Hash-salt secondary HMAC (defense in depth)¶

Today each row's hmac column signs (row.hash, secret). A secondary HMAC over (row.hash, salt) where salt is a per-secret random byte string would let an operator detect secret-extraction attacks: if an attacker steals the secret bytes and starts forging rows, their forgeries wouldn't carry the secondary HMAC (the salt isn't in the key material; it lives in a separate Key entity). Detection-not-prevention; useful for incident-response posture. Not on the roadmap proper because the threat model it addresses (attacker holds the secret but not the salt) is narrow and operationally fragile (rotating the salt requires re-signing every row, same shape as a full key rotation). Captured here so the conversation doesn't get lost.

Submitting to drupal.org¶

A separate axis from version progression. Items needed to publish on drupal.org as a project:

Drupal.org Security Advisory opt-in — coordinate with the drupal.org security team for SA-CONTRIB coverage. The module's tamper-evidence promise makes covered-status particularly valuable. Requires maintainer approval workflow.
hook_uninstall() cleanup verification — confirm every config entity, schema table, State key, and Key reference the module installs is cleanly removed on uninstall, leaving no orphan data on a fresh-uninstall test.
Update-hook chain audit — every update_N correctly reversible if possible; otherwise documented as one-way.
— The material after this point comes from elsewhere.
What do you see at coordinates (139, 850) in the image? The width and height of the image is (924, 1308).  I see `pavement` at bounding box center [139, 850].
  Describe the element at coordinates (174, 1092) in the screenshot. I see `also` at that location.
Currently no released versions, so the update-hook surface is empty; this becomes relevant the first time we ship schema changes against a released version.
Cspell project-words cleanup — .cspell-project-words.txt has accumulated entries over development; sanity-check that every word is genuinely necessary (no typos slipped in as permanent dictionary entries).
PHPStan baseline-free check on a fresh checkout — confirm phpstan analyse runs clean without any baseline ignores. Important for drupal.org's static-analysis CI pipeline.
README badges / project metadata for the drupal.org project page — pipeline status, latest tagged release, PHPUnit coverage, Drupal core compatibility matrix.

Out-of-scope (other tools do it better)¶

Real-time stream into a SIEM — for sites already running Splunk / ELK / Sentry / Datadog Logs, the existing core/syslog + a syslog → SIEM pipe handles this. The chain is a complement (integrity proof on a small subset of events), not a replacement.
Entity revision tracking — that's audit_log's expertise. The two modules can coexist.
Application-layer access control — chain integrity doesn't say anything about whether the actor was authorized to perform the recorded action. That stays the responsibility of the consumer module.
Asymmetric / third-party-verifiable signatures — the module's HMAC layer is symmetric (operator proves authenticity to themselves). For third-party-verifiable provenance, layer TSA timestamps (already shipped) and WORM archival on top. A future module could add an asymmetric signature column for full PKI-grade provenance, but that's a different problem domain.